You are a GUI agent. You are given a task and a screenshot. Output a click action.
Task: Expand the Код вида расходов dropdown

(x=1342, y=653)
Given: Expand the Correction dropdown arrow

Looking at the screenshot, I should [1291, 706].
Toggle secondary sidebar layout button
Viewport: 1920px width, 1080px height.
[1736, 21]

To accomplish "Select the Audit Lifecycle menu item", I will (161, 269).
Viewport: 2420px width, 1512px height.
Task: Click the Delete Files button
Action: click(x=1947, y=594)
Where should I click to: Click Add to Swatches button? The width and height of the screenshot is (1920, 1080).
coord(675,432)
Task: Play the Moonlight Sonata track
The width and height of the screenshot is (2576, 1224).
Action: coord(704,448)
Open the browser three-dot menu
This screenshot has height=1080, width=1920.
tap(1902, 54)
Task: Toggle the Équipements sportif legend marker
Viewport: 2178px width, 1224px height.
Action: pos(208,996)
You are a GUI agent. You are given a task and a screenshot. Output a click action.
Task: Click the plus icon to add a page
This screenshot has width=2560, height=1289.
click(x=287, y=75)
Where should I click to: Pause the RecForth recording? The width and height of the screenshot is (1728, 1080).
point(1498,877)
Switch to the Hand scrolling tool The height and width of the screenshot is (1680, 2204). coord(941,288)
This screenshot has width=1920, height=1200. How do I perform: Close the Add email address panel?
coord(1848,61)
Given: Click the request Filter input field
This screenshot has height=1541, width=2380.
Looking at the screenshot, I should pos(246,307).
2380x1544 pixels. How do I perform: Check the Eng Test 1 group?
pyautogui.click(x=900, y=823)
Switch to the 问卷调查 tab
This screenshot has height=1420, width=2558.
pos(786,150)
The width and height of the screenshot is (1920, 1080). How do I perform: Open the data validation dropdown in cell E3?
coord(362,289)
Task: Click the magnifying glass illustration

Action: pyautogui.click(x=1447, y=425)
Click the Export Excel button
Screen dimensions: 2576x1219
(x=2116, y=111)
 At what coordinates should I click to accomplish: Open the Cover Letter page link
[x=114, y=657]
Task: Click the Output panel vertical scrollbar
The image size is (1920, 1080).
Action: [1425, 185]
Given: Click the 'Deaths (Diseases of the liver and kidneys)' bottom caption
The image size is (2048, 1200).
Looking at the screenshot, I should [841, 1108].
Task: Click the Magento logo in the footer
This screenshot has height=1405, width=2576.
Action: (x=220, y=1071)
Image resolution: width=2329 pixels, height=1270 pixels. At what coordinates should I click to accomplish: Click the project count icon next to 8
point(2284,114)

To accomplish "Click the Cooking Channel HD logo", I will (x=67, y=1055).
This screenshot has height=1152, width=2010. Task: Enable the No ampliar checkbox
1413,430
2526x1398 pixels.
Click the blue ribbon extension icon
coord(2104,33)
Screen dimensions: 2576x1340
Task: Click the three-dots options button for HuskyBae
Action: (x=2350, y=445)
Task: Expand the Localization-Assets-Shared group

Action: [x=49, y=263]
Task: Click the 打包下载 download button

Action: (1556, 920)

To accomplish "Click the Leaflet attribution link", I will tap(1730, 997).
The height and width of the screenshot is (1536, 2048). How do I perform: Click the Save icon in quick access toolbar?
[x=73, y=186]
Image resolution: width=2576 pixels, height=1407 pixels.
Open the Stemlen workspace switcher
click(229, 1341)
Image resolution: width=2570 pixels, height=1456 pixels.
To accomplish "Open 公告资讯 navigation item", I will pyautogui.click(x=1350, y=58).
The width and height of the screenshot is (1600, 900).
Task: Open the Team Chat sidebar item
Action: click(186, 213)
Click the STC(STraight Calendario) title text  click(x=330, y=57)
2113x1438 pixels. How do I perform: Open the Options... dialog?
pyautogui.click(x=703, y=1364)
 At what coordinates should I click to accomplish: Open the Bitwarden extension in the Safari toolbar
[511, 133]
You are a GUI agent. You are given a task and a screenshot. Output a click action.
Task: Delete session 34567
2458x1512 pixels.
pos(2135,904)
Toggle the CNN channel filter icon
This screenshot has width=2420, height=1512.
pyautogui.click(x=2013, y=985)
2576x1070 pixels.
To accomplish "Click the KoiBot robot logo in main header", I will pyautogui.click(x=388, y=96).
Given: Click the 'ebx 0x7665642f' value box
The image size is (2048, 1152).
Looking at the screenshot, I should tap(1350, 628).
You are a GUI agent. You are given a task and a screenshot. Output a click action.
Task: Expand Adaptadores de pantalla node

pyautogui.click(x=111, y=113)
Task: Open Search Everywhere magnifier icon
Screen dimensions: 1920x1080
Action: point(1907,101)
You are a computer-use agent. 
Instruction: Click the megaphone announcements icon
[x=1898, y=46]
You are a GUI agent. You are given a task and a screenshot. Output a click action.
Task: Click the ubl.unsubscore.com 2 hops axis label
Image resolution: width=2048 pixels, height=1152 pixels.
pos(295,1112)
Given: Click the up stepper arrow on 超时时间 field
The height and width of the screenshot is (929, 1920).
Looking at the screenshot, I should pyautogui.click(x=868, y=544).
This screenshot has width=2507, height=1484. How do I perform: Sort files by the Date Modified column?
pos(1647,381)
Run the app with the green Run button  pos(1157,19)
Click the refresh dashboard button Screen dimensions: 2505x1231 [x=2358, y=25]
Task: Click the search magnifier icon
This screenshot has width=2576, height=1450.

**WHAT THE TASK ASKS:** Write the material out again in full, leaving no line out.

**ANSWER FOR THE TASK:**
You are a GUI agent. You are given a task and a screenshot. Output a click action.
Task: Expand the Код вида расходов dropdown

(x=1342, y=653)
Given: Expand the Correction dropdown arrow

Looking at the screenshot, I should [1291, 706].
Toggle secondary sidebar layout button
Viewport: 1920px width, 1080px height.
[1736, 21]

To accomplish "Select the Audit Lifecycle menu item", I will (161, 269).
Viewport: 2420px width, 1512px height.
Task: Click the Delete Files button
Action: click(x=1947, y=594)
Where should I click to: Click Add to Swatches button? The width and height of the screenshot is (1920, 1080).
coord(675,432)
Task: Play the Moonlight Sonata track
The width and height of the screenshot is (2576, 1224).
Action: coord(704,448)
Open the browser three-dot menu
This screenshot has height=1080, width=1920.
tap(1902, 54)
Task: Toggle the Équipements sportif legend marker
Viewport: 2178px width, 1224px height.
Action: pos(208,996)
You are a GUI agent. You are given a task and a screenshot. Output a click action.
Task: Click the plus icon to add a page
This screenshot has width=2560, height=1289.
click(x=287, y=75)
Where should I click to: Pause the RecForth recording? The width and height of the screenshot is (1728, 1080).
point(1498,877)
Switch to the Hand scrolling tool The height and width of the screenshot is (1680, 2204). coord(941,288)
This screenshot has width=1920, height=1200. How do I perform: Close the Add email address panel?
coord(1848,61)
Given: Click the request Filter input field
This screenshot has height=1541, width=2380.
Looking at the screenshot, I should pos(246,307).
2380x1544 pixels. How do I perform: Check the Eng Test 1 group?
pyautogui.click(x=900, y=823)
Switch to the 问卷调查 tab
This screenshot has height=1420, width=2558.
pos(786,150)
The width and height of the screenshot is (1920, 1080). How do I perform: Open the data validation dropdown in cell E3?
coord(362,289)
Task: Click the magnifying glass illustration

Action: pyautogui.click(x=1447, y=425)
Click the Export Excel button
Screen dimensions: 2576x1219
(x=2116, y=111)
 At what coordinates should I click to accomplish: Open the Cover Letter page link
[x=114, y=657]
Task: Click the Output panel vertical scrollbar
The image size is (1920, 1080).
Action: [1425, 185]
Given: Click the 'Deaths (Diseases of the liver and kidneys)' bottom caption
The image size is (2048, 1200).
Looking at the screenshot, I should [841, 1108].
Task: Click the Magento logo in the footer
This screenshot has height=1405, width=2576.
Action: (x=220, y=1071)
Image resolution: width=2329 pixels, height=1270 pixels. At what coordinates should I click to accomplish: Click the project count icon next to 8
point(2284,114)

To accomplish "Click the Cooking Channel HD logo", I will (x=67, y=1055).
This screenshot has height=1152, width=2010. Task: Enable the No ampliar checkbox
1413,430
2526x1398 pixels.
Click the blue ribbon extension icon
coord(2104,33)
Screen dimensions: 2576x1340
Task: Click the three-dots options button for HuskyBae
Action: (x=2350, y=445)
Task: Expand the Localization-Assets-Shared group

Action: [x=49, y=263]
Task: Click the 打包下载 download button

Action: (1556, 920)

To accomplish "Click the Leaflet attribution link", I will tap(1730, 997).
The height and width of the screenshot is (1536, 2048). How do I perform: Click the Save icon in quick access toolbar?
[x=73, y=186]
Image resolution: width=2576 pixels, height=1407 pixels.
Open the Stemlen workspace switcher
click(229, 1341)
Image resolution: width=2570 pixels, height=1456 pixels.
To accomplish "Open 公告资讯 navigation item", I will pyautogui.click(x=1350, y=58).
The width and height of the screenshot is (1600, 900).
Task: Open the Team Chat sidebar item
Action: click(186, 213)
Click the STC(STraight Calendario) title text  click(x=330, y=57)
2113x1438 pixels. How do I perform: Open the Options... dialog?
pyautogui.click(x=703, y=1364)
 At what coordinates should I click to accomplish: Open the Bitwarden extension in the Safari toolbar
[511, 133]
You are a GUI agent. You are given a task and a screenshot. Output a click action.
Task: Delete session 34567
2458x1512 pixels.
pos(2135,904)
Toggle the CNN channel filter icon
This screenshot has width=2420, height=1512.
pyautogui.click(x=2013, y=985)
2576x1070 pixels.
To accomplish "Click the KoiBot robot logo in main header", I will pyautogui.click(x=388, y=96).
Given: Click the 'ebx 0x7665642f' value box
The image size is (2048, 1152).
Looking at the screenshot, I should tap(1350, 628).
You are a GUI agent. You are given a task and a screenshot. Output a click action.
Task: Expand Adaptadores de pantalla node

pyautogui.click(x=111, y=113)
Task: Open Search Everywhere magnifier icon
Screen dimensions: 1920x1080
Action: point(1907,101)
You are a computer-use agent. 
Instruction: Click the megaphone announcements icon
[x=1898, y=46]
You are a GUI agent. You are given a task and a screenshot. Output a click action.
Task: Click the ubl.unsubscore.com 2 hops axis label
Image resolution: width=2048 pixels, height=1152 pixels.
pos(295,1112)
Given: Click the up stepper arrow on 超时时间 field
The height and width of the screenshot is (929, 1920).
Looking at the screenshot, I should pyautogui.click(x=868, y=544).
This screenshot has width=2507, height=1484. How do I perform: Sort files by the Date Modified column?
pos(1647,381)
Run the app with the green Run button  pos(1157,19)
Click the refresh dashboard button Screen dimensions: 2505x1231 [x=2358, y=25]
Task: Click the search magnifier icon
This screenshot has width=2576, height=1450.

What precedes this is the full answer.